> Work request: Write out exactly the lines below from the one containing "Given: Click the focal zone arrow marker" to the last, both ends kept, and nothing more; skip all pictures.

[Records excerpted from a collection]
#####
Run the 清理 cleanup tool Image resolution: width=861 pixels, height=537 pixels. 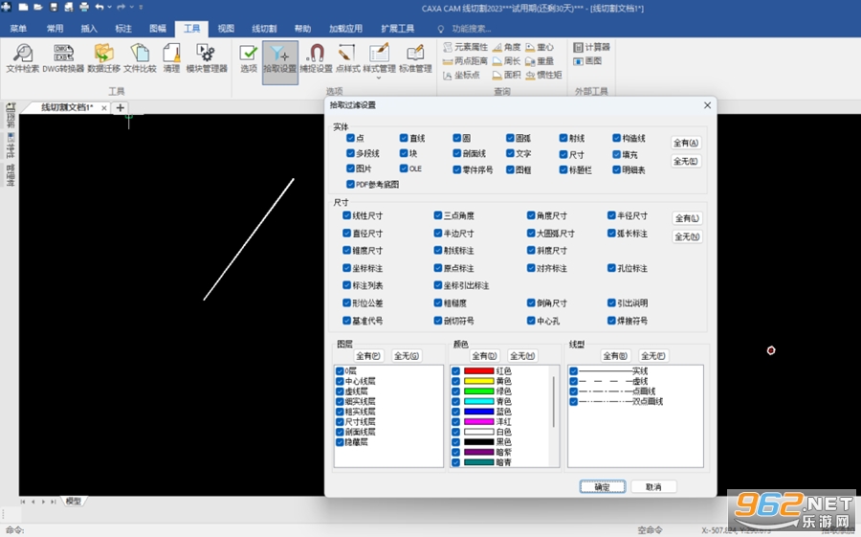click(171, 58)
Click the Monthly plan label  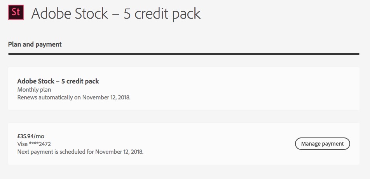click(34, 90)
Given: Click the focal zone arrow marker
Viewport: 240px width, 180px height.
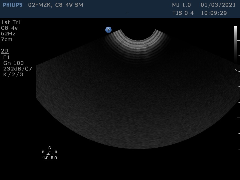Looking at the screenshot, I should click(x=236, y=70).
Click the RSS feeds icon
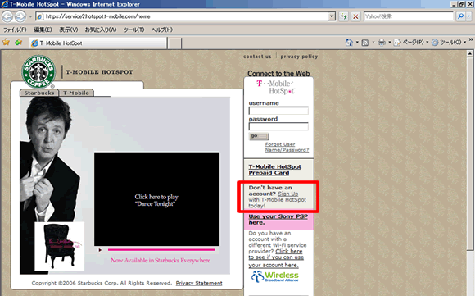 (x=365, y=43)
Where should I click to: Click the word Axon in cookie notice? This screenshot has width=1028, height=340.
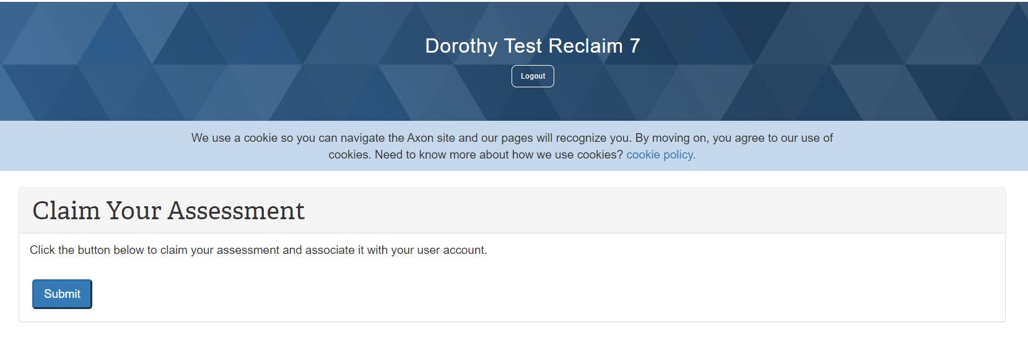pos(419,137)
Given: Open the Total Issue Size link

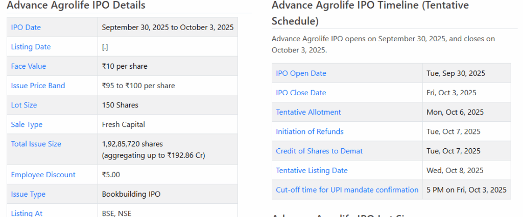Looking at the screenshot, I should click(x=36, y=144).
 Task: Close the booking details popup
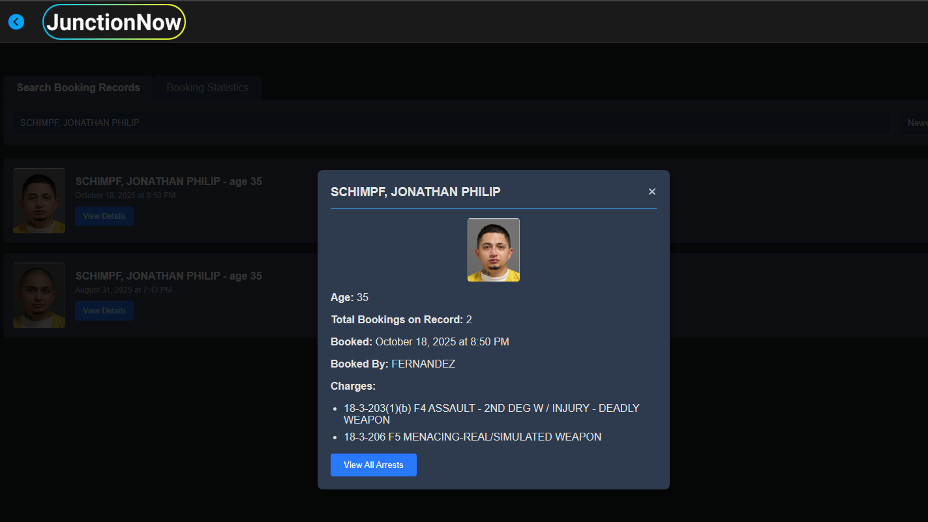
#####
> Output of the exercise:
Given: Click the focal zone arrow marker
Viewport: 240px width, 180px height.
Looking at the screenshot, I should click(x=236, y=70).
Click the RSS feeds icon
 (x=365, y=43)
Where should I click to: Click the word Axon in cookie notice? This screenshot has width=1028, height=340.
pos(419,137)
Given: Open the Total Issue Size link

Looking at the screenshot, I should click(x=36, y=144).
 Task: Close the booking details popup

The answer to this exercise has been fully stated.